- blad nr 5
- 8-3-2014
- auteur T. van Haperen
- Column
Feiten en waarheid
In De Telegraaf legt VO-raad voorzitter Rosenmöller zijn standpunt uit. Letterlijk: ‘Er dreigt een afrekencultuur te ontstaan rond de rekentoets. Het is goed om het rekenniveau van leerlingen te bepalen en daar het onderwijs op af te stemmen, maar deze toets mag geen voorwaarde vormen voor hun diploma.’ Volgens niet met naam genoemde deskundigen is de toets ook niet bedoeld als afrekenmiddel, maar als instrument om de voortgang van leerlingen te monitoren.
Inderdaad, raar verhaal. Elke test die deel uitmaakt van het examen is een afrekening. Eén rekentoets, afgenomen in de voorexamenklas monitort ook geen vooruitgang. En na de meting het onderwijs afstemmen op achterstanden in basisschoolkennis, terwijl het eindexamen in zicht is, gekker moet het niet worden. En dat wordt het wel. Want dit is geen incident, maar een patroon, een patroon dat neigt naar onbehoorlijk bestuur; eerst de denkfout van politici, dan de sloop door toetsconstructeurs, afgemaakt met gesjoemel met resultaten.
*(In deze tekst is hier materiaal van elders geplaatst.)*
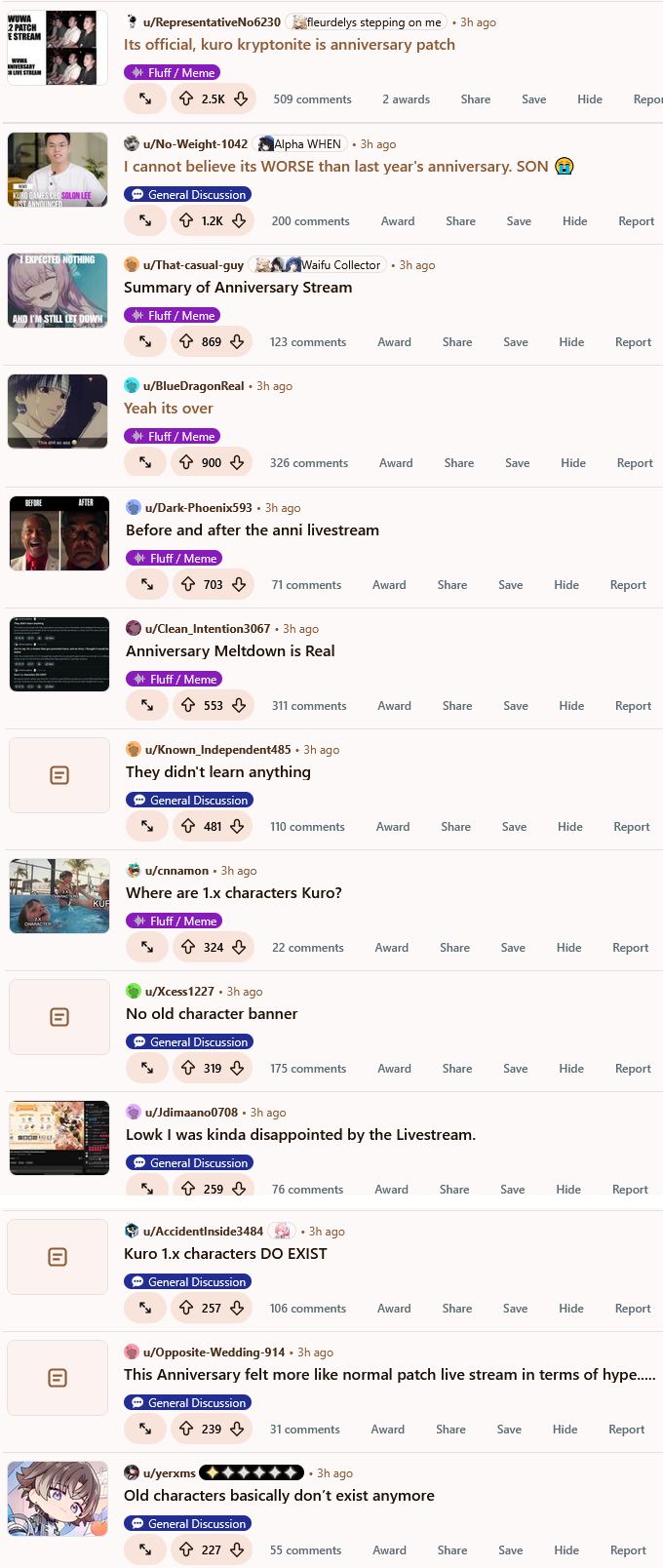Report the "Anniversary Meltdown is Real" post

click(633, 706)
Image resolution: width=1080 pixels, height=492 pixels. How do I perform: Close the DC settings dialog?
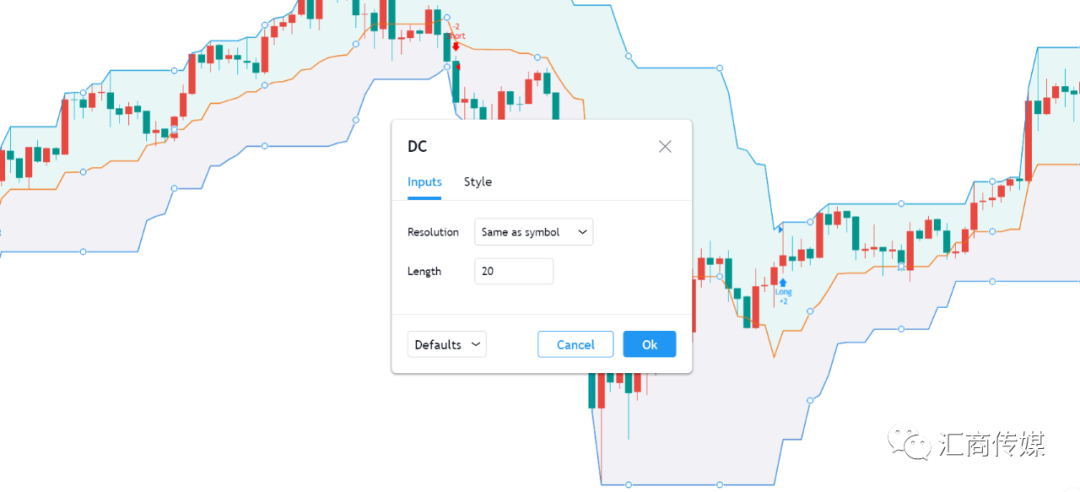(665, 146)
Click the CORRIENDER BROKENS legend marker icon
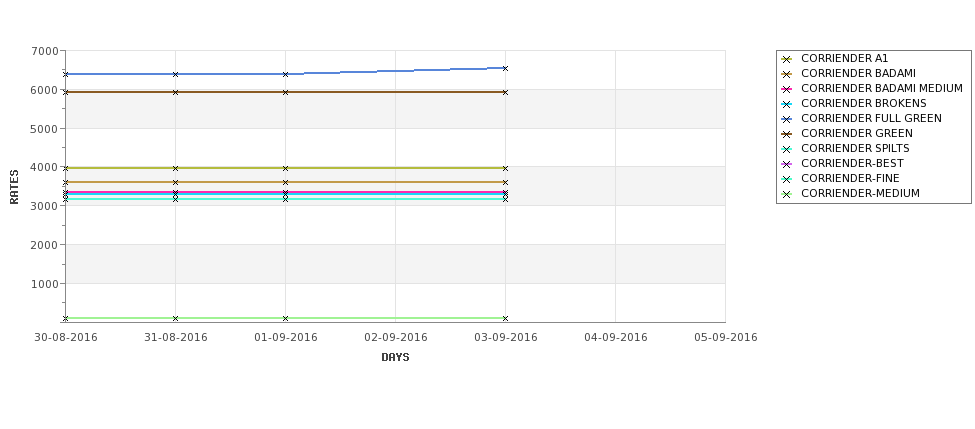The width and height of the screenshot is (975, 429). click(x=787, y=104)
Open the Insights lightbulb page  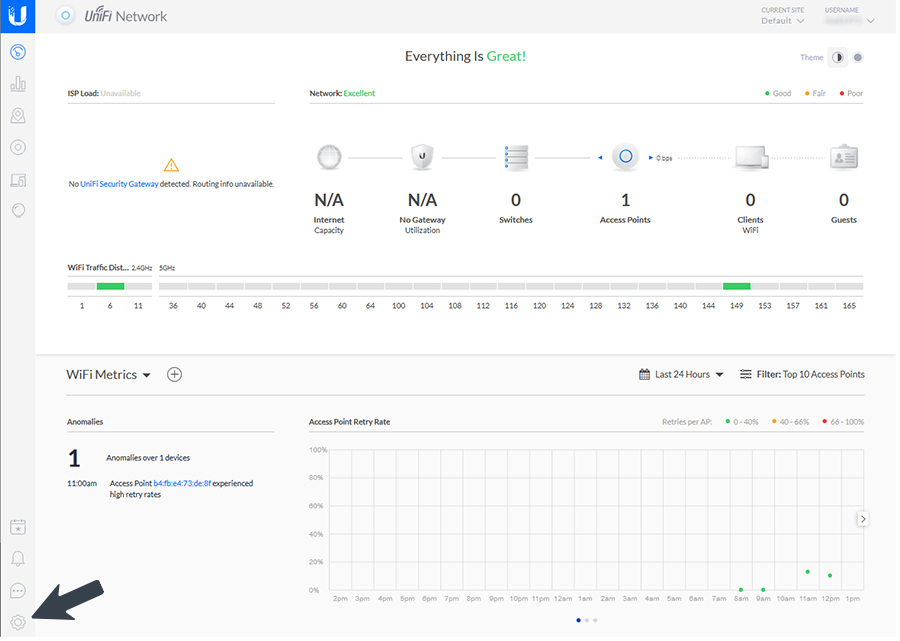tap(17, 211)
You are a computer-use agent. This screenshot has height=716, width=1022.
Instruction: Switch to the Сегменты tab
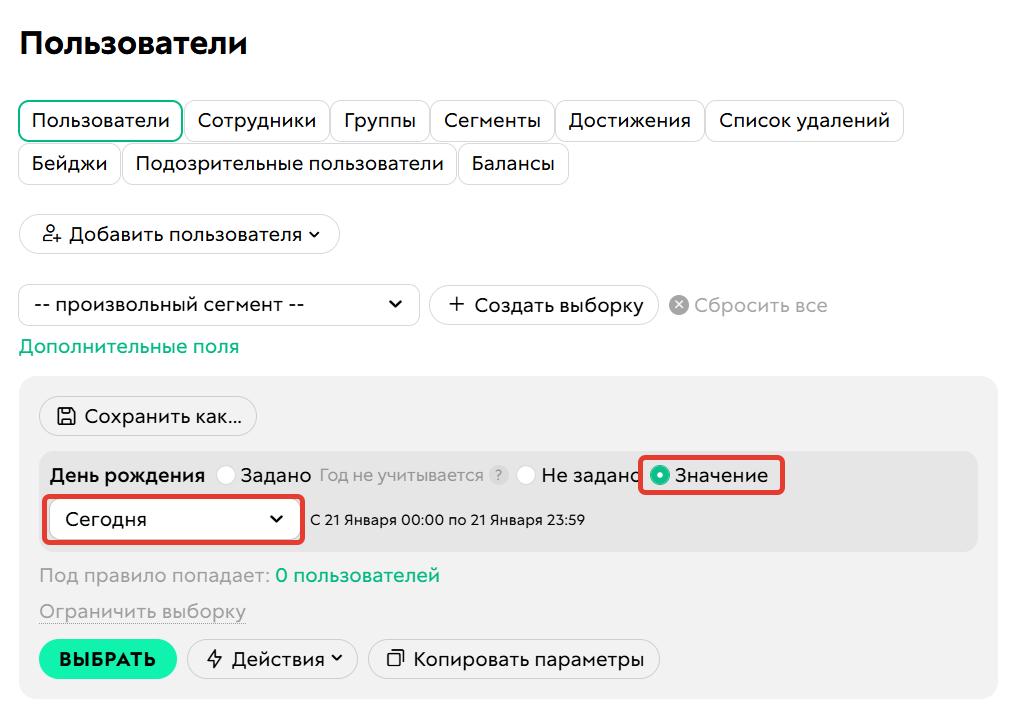(492, 120)
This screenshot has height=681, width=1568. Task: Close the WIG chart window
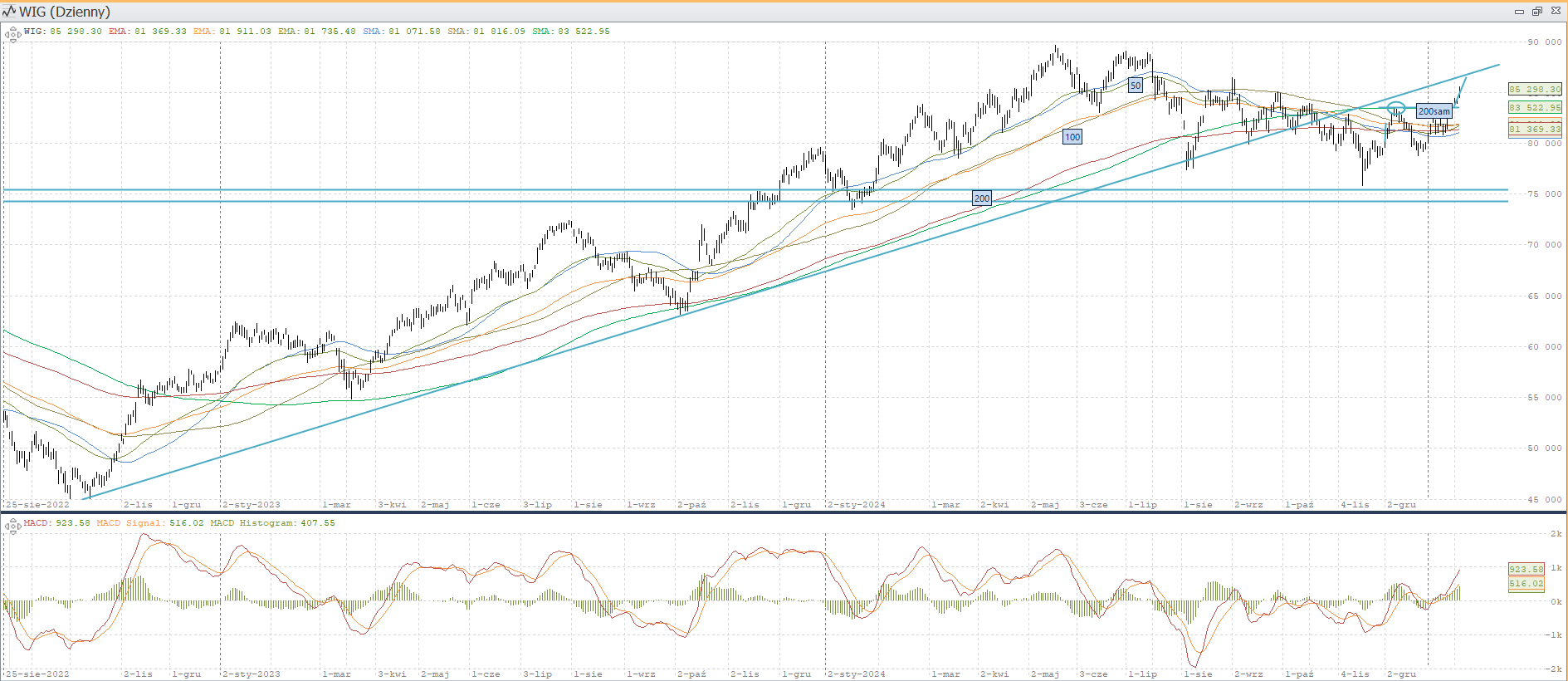(x=1556, y=12)
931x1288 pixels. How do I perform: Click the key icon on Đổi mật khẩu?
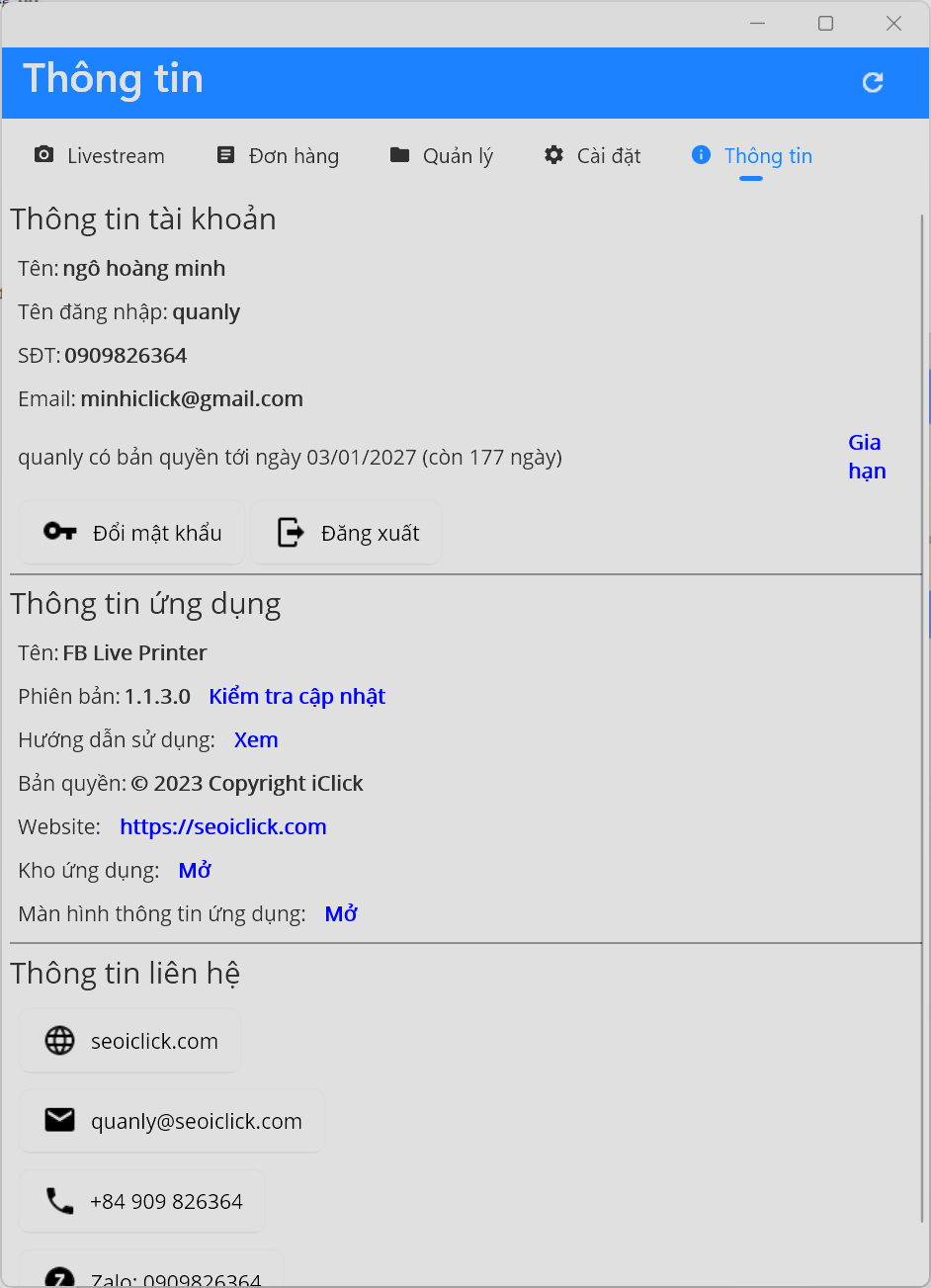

Want ja, het is waar, pubers leren in de loop van hun schoolcarrière te weinig. En dat is niet goed. Maar dat geldt eveneens voor de beleidsreflex. Niveaudaling betekent altijd meer toetsen tegen een strengere norm. Deze robuuste aanpak op afstand moet aanzetten tot harder werken op school. En dan komen de toetsenmakers. Hun uitgangspunt luidt: een testvraag discrimineert. Dus algoritmen en feiten, vraag er niet naar, want leerlingen geven allemaal het goede antwoord. Vanwege die discriminatievoorwaarde worden de afrekenelementen verstopt in verhaaltjes. Examenopgaven bevatten in elk vak veel tekst en bronnen. Waarna de toets vooral een moeilijk te duiden vaardigheid meet, misschien wel intelligentie. Bij die eenmalige rekentoets werkt dat net wat radicaler. Want daar zit die 4-havo leerling. Na jarenlang getallen uit een machine rammen, moet hij nu ineens vanuit verhaaltjes rekenhandelingen verrichten. Dat gaat niet goed. De reactie van het bestuurlijk onderwijskundig complex op dergelijk falen is altijd eender. Als een stoere examennorm meer gezakten oplevert, werkt het College voor Examens die met een flexibele eindnorm weg. En de rekentoets, ach, die tellen we gewoon niet mee.
Zijn politici en bestuurders nu dom? Natuurlijk niet. Hun besluiten zijn gevoed met onderzoeksfeiten. Maar schrijver en Nobelprijswinnaar William Faulkner zei het al: ‘Facts and truth really don’t have to do much with each other.’ Leraren weten dat aanscherpen van eindexameneisen niet aanzet tot harder werken. Leren doe je tijdens de rit, niet aan de meet. En inzicht, discriminerende examenvragen, contexten, allemaal prachtig, maar kinderen moeten ook een aantal zaken gewoon weten. Daarom, discrimineer minder en oordeel daarna keihard. Op wat in de klas geleerd is.